→ **Exercise directions**
Repeat all the records, precisely as given.

(Dataset entries)

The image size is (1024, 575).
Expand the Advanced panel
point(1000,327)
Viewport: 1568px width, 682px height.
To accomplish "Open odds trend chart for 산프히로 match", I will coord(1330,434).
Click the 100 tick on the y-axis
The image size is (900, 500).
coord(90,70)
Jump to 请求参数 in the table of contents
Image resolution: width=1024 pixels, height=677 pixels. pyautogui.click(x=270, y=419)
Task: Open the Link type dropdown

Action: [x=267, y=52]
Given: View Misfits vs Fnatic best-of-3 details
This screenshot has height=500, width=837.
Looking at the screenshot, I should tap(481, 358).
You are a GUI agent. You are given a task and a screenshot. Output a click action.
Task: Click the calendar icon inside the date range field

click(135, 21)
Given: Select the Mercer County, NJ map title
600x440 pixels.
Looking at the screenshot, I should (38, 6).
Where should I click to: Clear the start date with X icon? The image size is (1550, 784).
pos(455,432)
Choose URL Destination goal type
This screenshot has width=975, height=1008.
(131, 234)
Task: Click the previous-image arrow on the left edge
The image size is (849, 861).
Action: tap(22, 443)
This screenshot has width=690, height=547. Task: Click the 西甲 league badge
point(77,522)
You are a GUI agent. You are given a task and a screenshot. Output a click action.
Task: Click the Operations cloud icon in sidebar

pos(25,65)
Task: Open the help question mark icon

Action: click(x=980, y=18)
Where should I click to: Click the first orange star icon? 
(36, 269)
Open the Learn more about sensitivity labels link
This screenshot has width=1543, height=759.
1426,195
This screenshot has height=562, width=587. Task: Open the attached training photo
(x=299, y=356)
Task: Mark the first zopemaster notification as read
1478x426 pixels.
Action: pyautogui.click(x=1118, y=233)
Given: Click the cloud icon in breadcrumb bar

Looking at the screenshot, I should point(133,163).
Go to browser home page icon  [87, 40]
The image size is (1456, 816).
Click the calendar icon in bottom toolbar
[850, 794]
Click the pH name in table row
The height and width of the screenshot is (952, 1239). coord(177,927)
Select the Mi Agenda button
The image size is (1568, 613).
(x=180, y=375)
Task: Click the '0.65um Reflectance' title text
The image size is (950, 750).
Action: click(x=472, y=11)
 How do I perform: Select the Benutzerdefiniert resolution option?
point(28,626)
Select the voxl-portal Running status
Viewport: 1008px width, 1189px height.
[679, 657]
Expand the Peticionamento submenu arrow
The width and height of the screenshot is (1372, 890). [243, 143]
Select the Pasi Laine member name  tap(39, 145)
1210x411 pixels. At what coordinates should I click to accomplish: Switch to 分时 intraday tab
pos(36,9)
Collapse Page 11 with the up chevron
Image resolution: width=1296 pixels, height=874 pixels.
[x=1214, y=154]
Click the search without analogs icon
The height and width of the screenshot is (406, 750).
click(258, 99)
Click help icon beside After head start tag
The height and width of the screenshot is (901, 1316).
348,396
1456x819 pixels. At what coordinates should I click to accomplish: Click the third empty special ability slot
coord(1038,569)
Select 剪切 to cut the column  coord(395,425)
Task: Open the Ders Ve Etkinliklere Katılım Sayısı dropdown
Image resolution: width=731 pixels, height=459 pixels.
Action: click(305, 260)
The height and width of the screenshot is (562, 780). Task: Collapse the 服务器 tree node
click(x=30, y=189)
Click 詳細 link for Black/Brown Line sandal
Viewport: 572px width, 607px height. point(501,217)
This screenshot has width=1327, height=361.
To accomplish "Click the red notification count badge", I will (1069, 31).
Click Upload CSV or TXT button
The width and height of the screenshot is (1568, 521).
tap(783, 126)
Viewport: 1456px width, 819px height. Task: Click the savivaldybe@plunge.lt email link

→ **Answer section**
The image size is (1024, 575).
Expand the Advanced panel
point(1000,327)
Viewport: 1568px width, 682px height.
To accomplish "Open odds trend chart for 산프히로 match", I will coord(1330,434).
Click the 100 tick on the y-axis
The image size is (900, 500).
coord(90,70)
Jump to 请求参数 in the table of contents
Image resolution: width=1024 pixels, height=677 pixels. pyautogui.click(x=270, y=419)
Task: Open the Link type dropdown

Action: [x=267, y=52]
Given: View Misfits vs Fnatic best-of-3 details
This screenshot has height=500, width=837.
Looking at the screenshot, I should tap(481, 358).
You are a GUI agent. You are given a task and a screenshot. Output a click action.
Task: Click the calendar icon inside the date range field

click(135, 21)
Given: Select the Mercer County, NJ map title
600x440 pixels.
Looking at the screenshot, I should (38, 6).
Where should I click to: Clear the start date with X icon? The image size is (1550, 784).
pos(455,432)
Choose URL Destination goal type
This screenshot has width=975, height=1008.
(131, 234)
Task: Click the previous-image arrow on the left edge
The image size is (849, 861).
Action: tap(22, 443)
This screenshot has width=690, height=547. Task: Click the 西甲 league badge
point(77,522)
You are a GUI agent. You are given a task and a screenshot. Output a click action.
Task: Click the Operations cloud icon in sidebar

pos(25,65)
Task: Open the help question mark icon

Action: click(x=980, y=18)
Where should I click to: Click the first orange star icon? 
(36, 269)
Open the Learn more about sensitivity labels link
This screenshot has width=1543, height=759.
1426,195
This screenshot has height=562, width=587. Task: Open the attached training photo
(x=299, y=356)
Task: Mark the first zopemaster notification as read
1478x426 pixels.
Action: pyautogui.click(x=1118, y=233)
Given: Click the cloud icon in breadcrumb bar

Looking at the screenshot, I should point(133,163).
Go to browser home page icon  [87, 40]
The image size is (1456, 816).
Click the calendar icon in bottom toolbar
[850, 794]
Click the pH name in table row
The height and width of the screenshot is (952, 1239). coord(177,927)
Select the Mi Agenda button
The image size is (1568, 613).
(x=180, y=375)
Task: Click the '0.65um Reflectance' title text
The image size is (950, 750).
Action: click(x=472, y=11)
 How do I perform: Select the Benutzerdefiniert resolution option?
point(28,626)
Select the voxl-portal Running status
Viewport: 1008px width, 1189px height.
[679, 657]
Expand the Peticionamento submenu arrow
The width and height of the screenshot is (1372, 890). [243, 143]
Select the Pasi Laine member name  tap(39, 145)
1210x411 pixels. At what coordinates should I click to accomplish: Switch to 分时 intraday tab
pos(36,9)
Collapse Page 11 with the up chevron
Image resolution: width=1296 pixels, height=874 pixels.
[x=1214, y=154]
Click the search without analogs icon
The height and width of the screenshot is (406, 750).
click(258, 99)
Click help icon beside After head start tag
The height and width of the screenshot is (901, 1316).
348,396
1456x819 pixels. At what coordinates should I click to accomplish: Click the third empty special ability slot
coord(1038,569)
Select 剪切 to cut the column  coord(395,425)
Task: Open the Ders Ve Etkinliklere Katılım Sayısı dropdown
Image resolution: width=731 pixels, height=459 pixels.
Action: click(305, 260)
The height and width of the screenshot is (562, 780). Task: Collapse the 服务器 tree node
click(x=30, y=189)
Click 詳細 link for Black/Brown Line sandal
Viewport: 572px width, 607px height. point(501,217)
This screenshot has width=1327, height=361.
To accomplish "Click the red notification count badge", I will (1069, 31).
Click Upload CSV or TXT button
The width and height of the screenshot is (1568, 521).
tap(783, 126)
Viewport: 1456px width, 819px height. Task: Click the savivaldybe@plunge.lt email link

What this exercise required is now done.